• _What you will do_
Please revise the items from the very beginning through the line containing "pyautogui.click(x=330, y=168)": reproduce those lines with "Next Trip" changed to "Upcoming Trip" and everything else left as it is.
--------
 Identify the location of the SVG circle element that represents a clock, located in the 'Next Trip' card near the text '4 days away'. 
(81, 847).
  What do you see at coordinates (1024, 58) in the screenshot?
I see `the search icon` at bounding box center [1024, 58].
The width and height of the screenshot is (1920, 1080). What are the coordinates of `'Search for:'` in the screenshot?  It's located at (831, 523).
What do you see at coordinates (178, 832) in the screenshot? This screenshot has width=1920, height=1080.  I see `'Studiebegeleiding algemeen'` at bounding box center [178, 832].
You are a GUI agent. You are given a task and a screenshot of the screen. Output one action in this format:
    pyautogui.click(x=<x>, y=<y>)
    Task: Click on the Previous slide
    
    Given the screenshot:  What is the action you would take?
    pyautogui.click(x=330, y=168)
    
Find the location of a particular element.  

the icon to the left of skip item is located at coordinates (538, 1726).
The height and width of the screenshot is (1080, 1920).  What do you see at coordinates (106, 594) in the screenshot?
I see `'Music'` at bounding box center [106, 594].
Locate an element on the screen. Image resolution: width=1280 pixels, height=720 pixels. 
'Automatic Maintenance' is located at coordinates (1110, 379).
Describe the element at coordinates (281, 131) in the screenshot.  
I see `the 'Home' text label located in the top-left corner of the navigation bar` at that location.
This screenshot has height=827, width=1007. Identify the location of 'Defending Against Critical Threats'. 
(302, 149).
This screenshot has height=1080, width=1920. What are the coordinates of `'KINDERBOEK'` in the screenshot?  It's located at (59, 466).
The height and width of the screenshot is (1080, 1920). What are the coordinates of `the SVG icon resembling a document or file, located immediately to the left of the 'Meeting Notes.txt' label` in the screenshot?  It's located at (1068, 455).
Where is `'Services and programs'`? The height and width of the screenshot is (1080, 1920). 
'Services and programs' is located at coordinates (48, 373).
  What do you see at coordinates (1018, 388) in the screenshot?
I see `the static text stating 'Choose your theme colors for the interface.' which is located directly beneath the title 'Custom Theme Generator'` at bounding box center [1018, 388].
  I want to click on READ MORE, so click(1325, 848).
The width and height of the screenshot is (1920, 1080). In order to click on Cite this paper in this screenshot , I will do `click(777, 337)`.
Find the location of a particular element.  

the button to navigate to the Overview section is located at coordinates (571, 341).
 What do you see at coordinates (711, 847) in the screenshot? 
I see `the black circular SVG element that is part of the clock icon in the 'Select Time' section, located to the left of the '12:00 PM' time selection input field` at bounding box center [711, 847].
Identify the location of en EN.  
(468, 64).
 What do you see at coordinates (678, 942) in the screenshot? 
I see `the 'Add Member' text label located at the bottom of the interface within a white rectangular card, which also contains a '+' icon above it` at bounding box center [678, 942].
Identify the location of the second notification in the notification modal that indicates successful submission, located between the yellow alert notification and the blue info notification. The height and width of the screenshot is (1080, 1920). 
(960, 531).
--------
• _Problem solution_
 Identify the location of the SVG circle element that represents a clock, located in the 'Upcoming Trip' card near the text '4 days away'. 
(81, 847).
  What do you see at coordinates (1024, 58) in the screenshot?
I see `the search icon` at bounding box center [1024, 58].
The width and height of the screenshot is (1920, 1080). What are the coordinates of `'Search for:'` in the screenshot?  It's located at (831, 523).
What do you see at coordinates (178, 832) in the screenshot? This screenshot has width=1920, height=1080.  I see `'Studiebegeleiding algemeen'` at bounding box center [178, 832].
You are a GUI agent. You are given a task and a screenshot of the screen. Output one action in this format:
    pyautogui.click(x=<x>, y=<y>)
    Task: Click on the Previous slide
    
    Given the screenshot:  What is the action you would take?
    pyautogui.click(x=330, y=168)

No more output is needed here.